Apache Hadoop is an open-source framework for crunching gargantuan amounts of data stored on large hardware clusters. It’s popular among firms large and small; research firm IDC suggested last year that the Hadoop market could hit $812.8 million by 2016.
Under the terms of the agreement, MapR Technologies (which offers its own Hadoop distribution) and Canonical will offer the MapR M3 Edition for Apache Hadoop with Ubuntu. In addition, MapR has made the source code for the component packages of the MapR Distribution for Apache Hadoop available via GitHub.
Canonical will bundle MapR M3 with Ubuntu 12.04 LTS and 12.10 through the Ubuntu Partner Archive. In addition, the MapR M5 and M7 editions for Apache Hadoop, each with their own particular features, will end up certified for Ubuntu at some at-yet-undefined point.
MapR and Canonical are also working on a Juju Charm that will facilitate the deployment of MapR M3 on private and public clouds standardized on OpenStack, an open-source Infrastructure-as-a-Service (IaaS) platform developed as part of a joint effort by Rackspace and NASA back in 2010.
This isn’t the first time that MapR has paired with another company on a Hadoop project. Back in August 2012, it joined forces with Nimbula to produce a turnkey solution for deploying a Hadoop cluster on the Nimbula Director private-cloud platform; Nimbula claimed that the result could deploy a Hadoop cluster in less than two minutes, launch those clusters into the cloud without the need to requisition hardware, and share infrastructure between Hadoop and non-Hadoop workloads.
The Rise of a Framework
Over the past several quarters, a sizable percentage of companies with a lot of data to analyze have embraced Hadoop as the answer to many of their problems. In a recent survey conducted by Dimensional Research and sponsored by RainStor, 24 percent of respondents indicated they had a Hadoop project in production, while 19 percent indicated they managed more than 500 TB of data with Hadoop.

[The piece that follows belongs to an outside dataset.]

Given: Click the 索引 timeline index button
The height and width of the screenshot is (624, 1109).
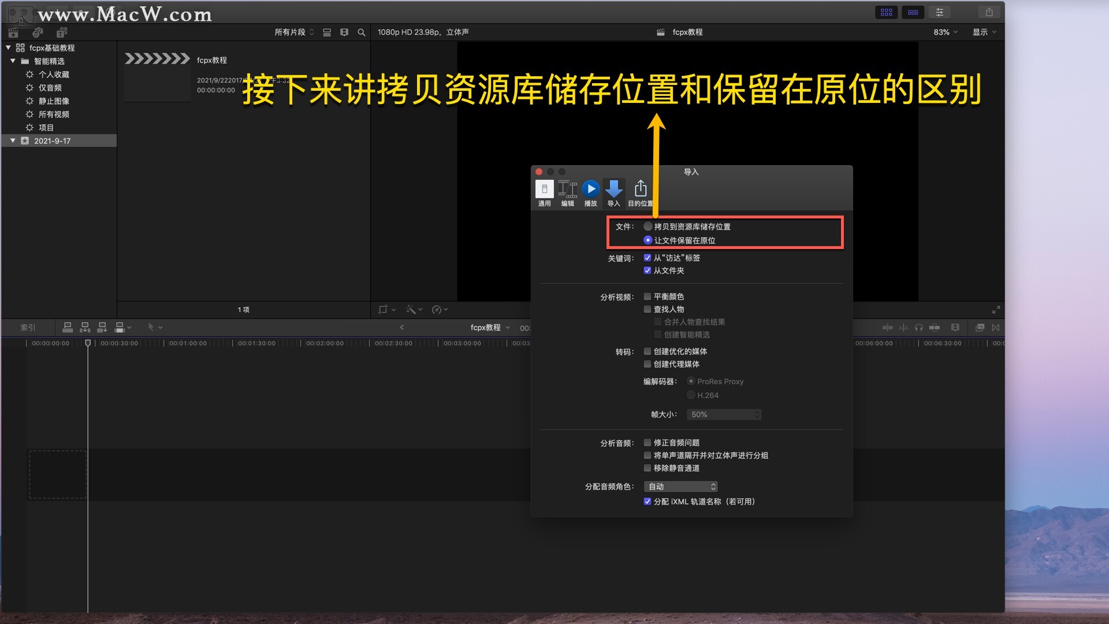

But Hadoop also offers some significant challenges. In that same survey, around 37 percent of respondents complained that Hadoop wasn’t “real time,” while another 26 percent were concerned about the time needed to put their Hadoop platform into production. Nearly as many—25 percent—indicated manual coding as a challenge, while 18 percent thought that the cost of training and services was a significant hurdle.

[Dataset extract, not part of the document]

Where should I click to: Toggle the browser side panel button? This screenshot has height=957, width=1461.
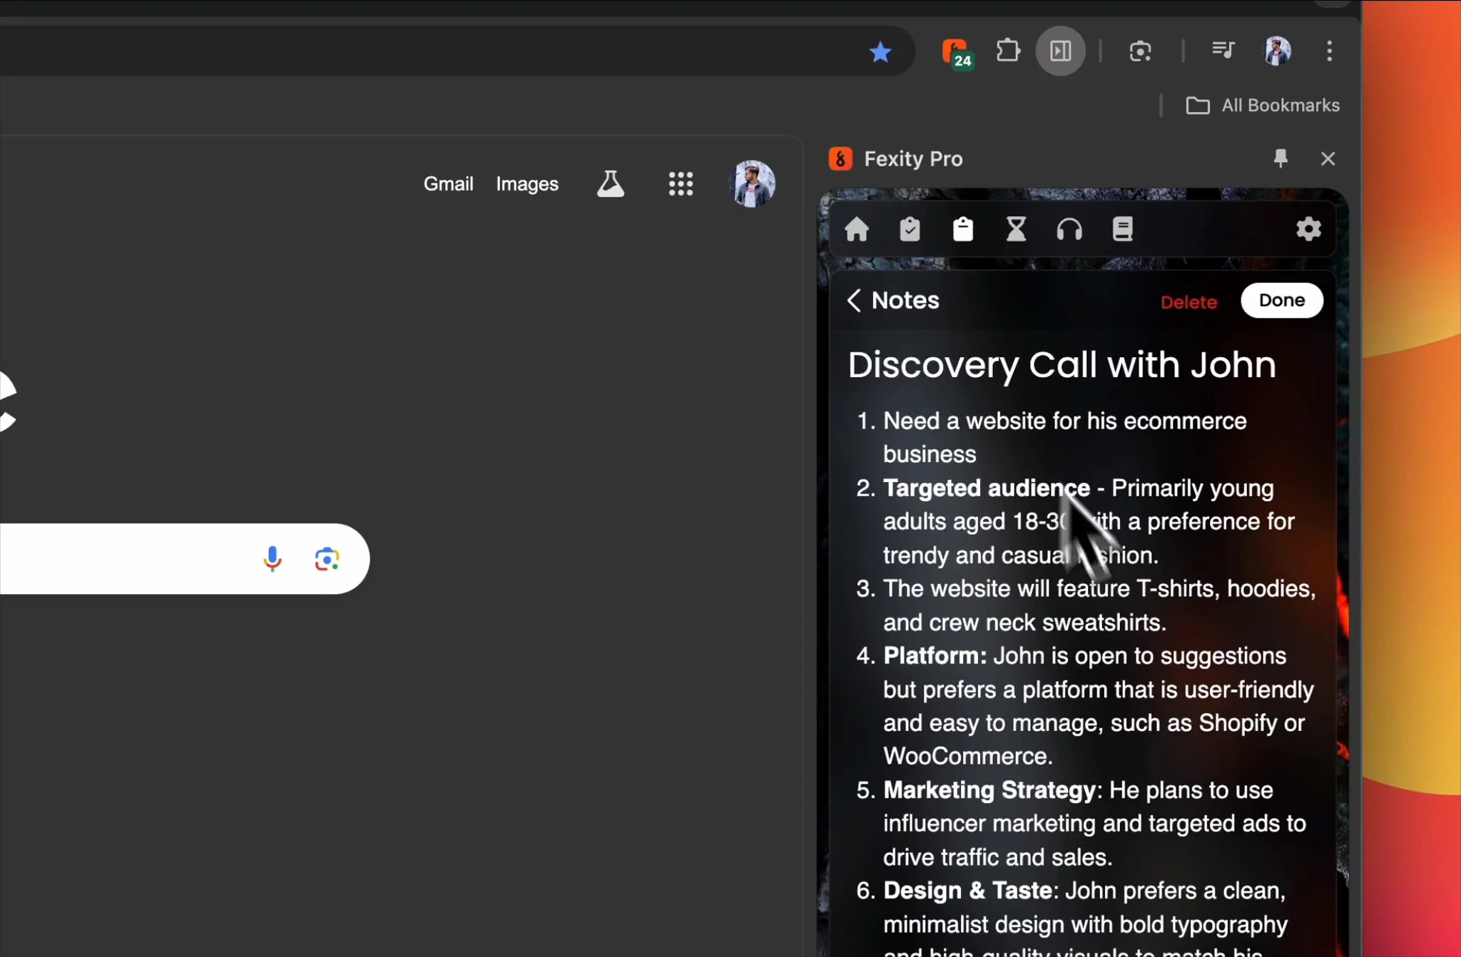(x=1061, y=51)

Hadoop’s popularity has led a number of enterprise IT companies, from giants like EMC to smaller startups, to build up their respective Hadoop offerings. That’s the main reason why Hadoop-related revenues are expected to increase over the next few years; at the same time, however, the framework’s open-source roots may slow those earnings, as various client firms opt for “free software” solutions over proprietary ones.
There’s also the possibility, however remote, of a “Hadoop bubble,” in which proprietary Hadoop solutions oversaturate the market, leading to the inevitable pullback and the collapse of more than a few startups.